• **Problem requirements**
Please copy the stretch of the listing from the line containing "You are a GUI" through the end of the listing, renaming "fourth" to "fifth" and leaving everything else unchanged. Omit the pictures from your copy.

Stored items:
####################

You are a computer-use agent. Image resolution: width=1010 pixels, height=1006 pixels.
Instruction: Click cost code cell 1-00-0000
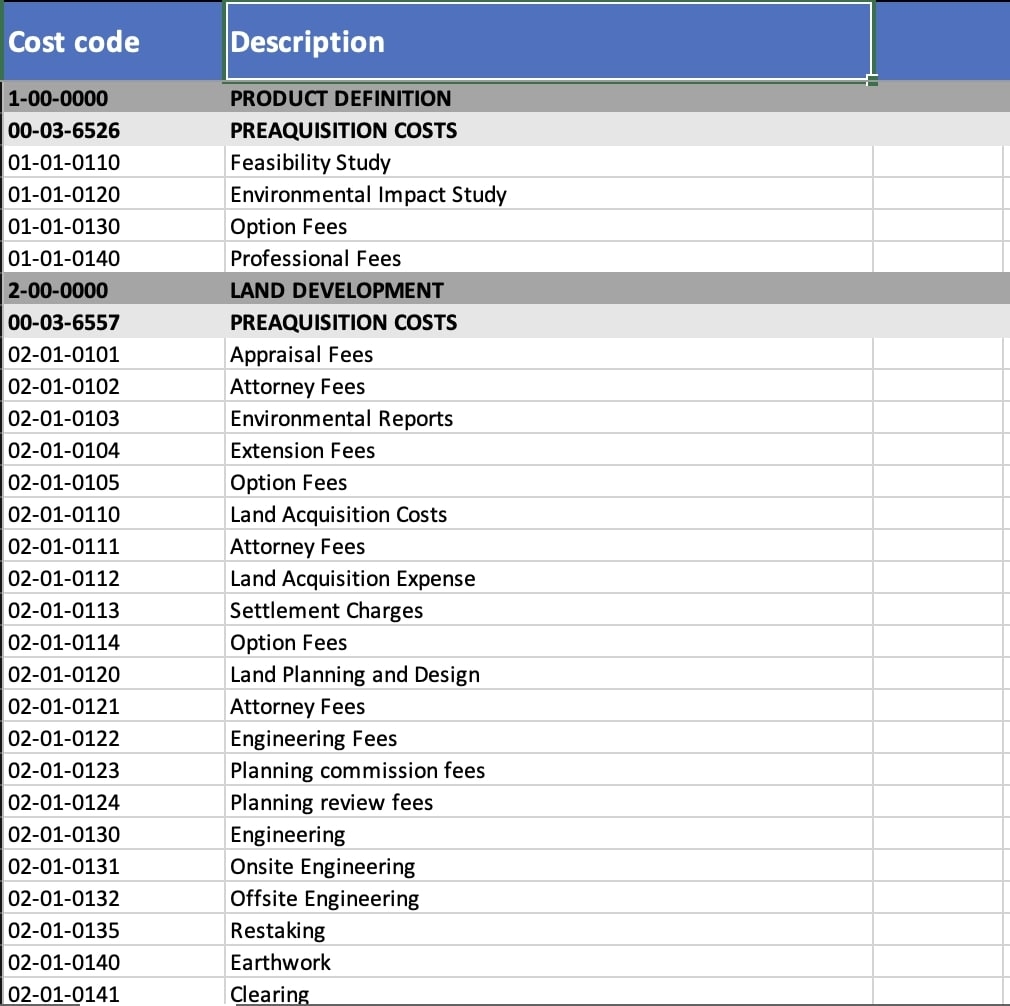[x=112, y=98]
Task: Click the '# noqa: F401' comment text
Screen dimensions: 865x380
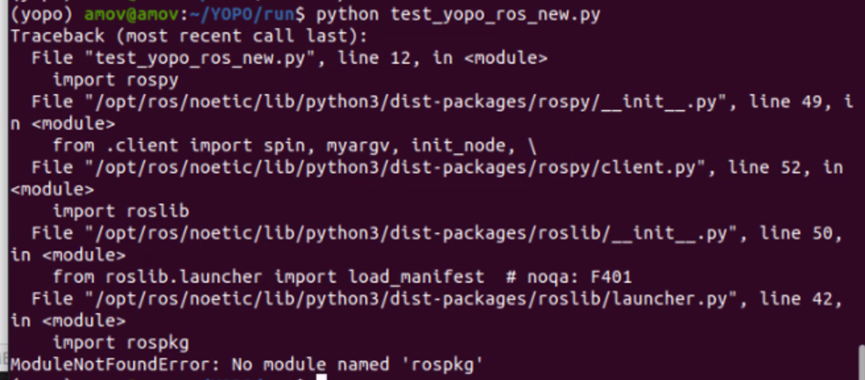Action: pos(568,277)
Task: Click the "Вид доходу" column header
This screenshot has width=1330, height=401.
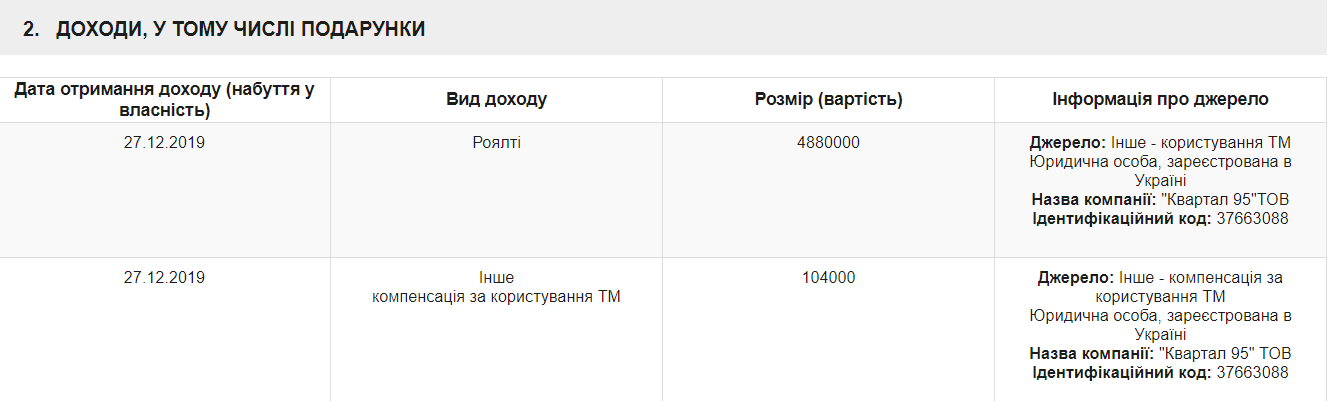Action: point(496,100)
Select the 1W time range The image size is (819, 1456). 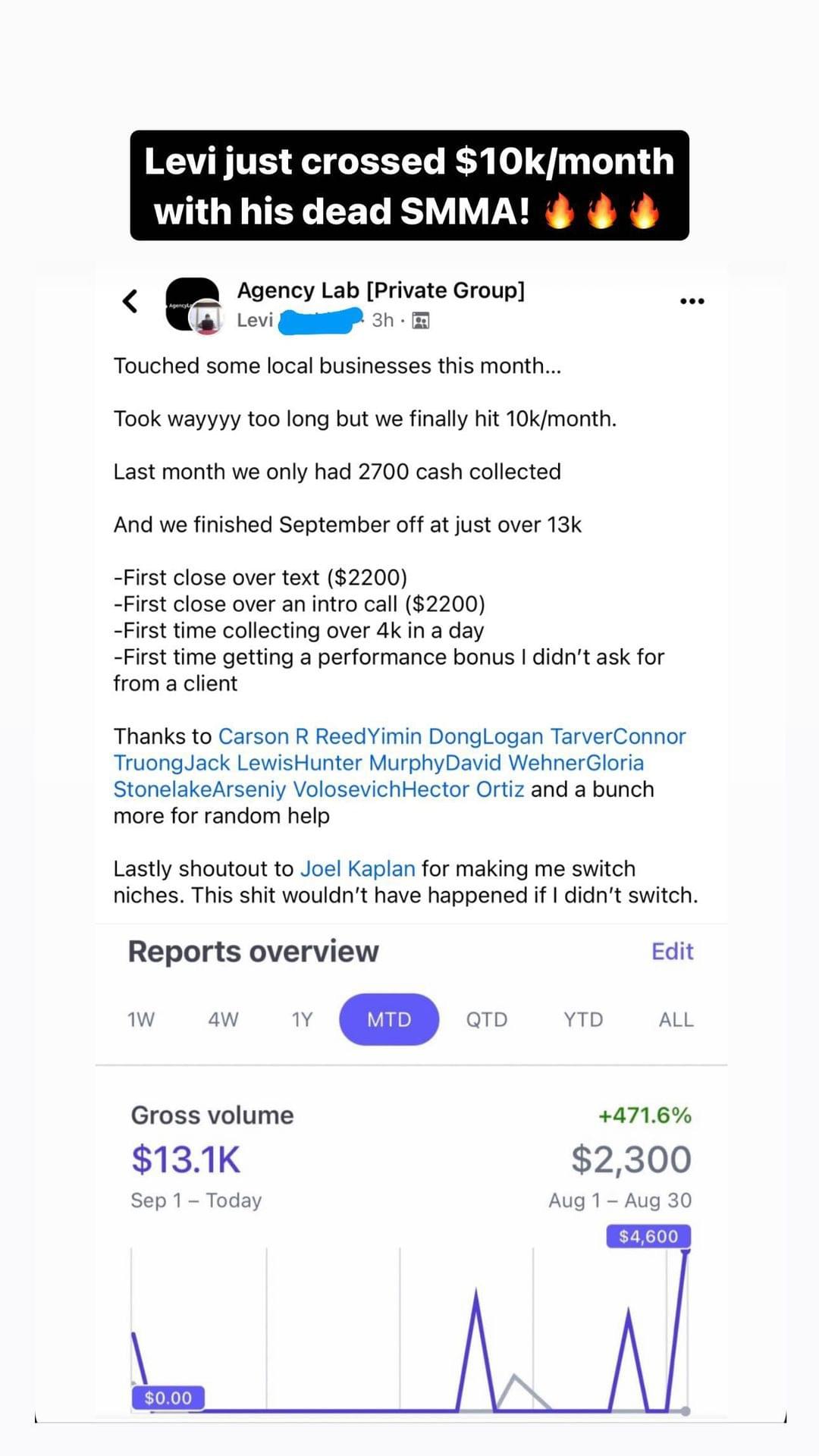[141, 1019]
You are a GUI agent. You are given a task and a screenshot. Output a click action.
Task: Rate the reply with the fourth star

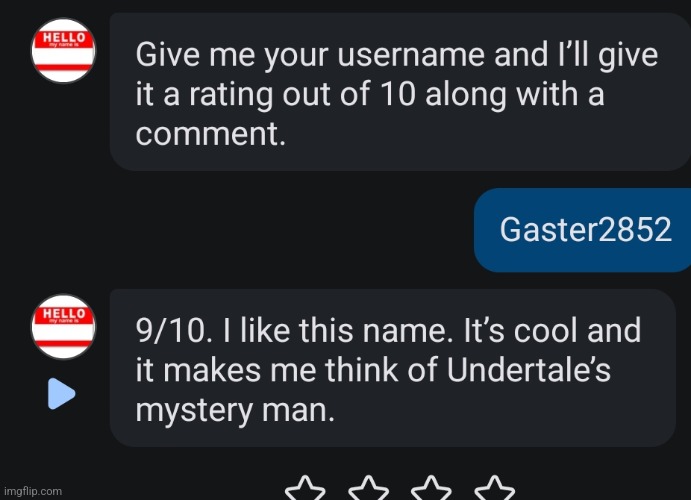[494, 488]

####################

• **Exercise output**
You are a GUI agent. You are given a task and a screenshot. Output a click action.
Task: Rate the reply with the fifth star

[494, 488]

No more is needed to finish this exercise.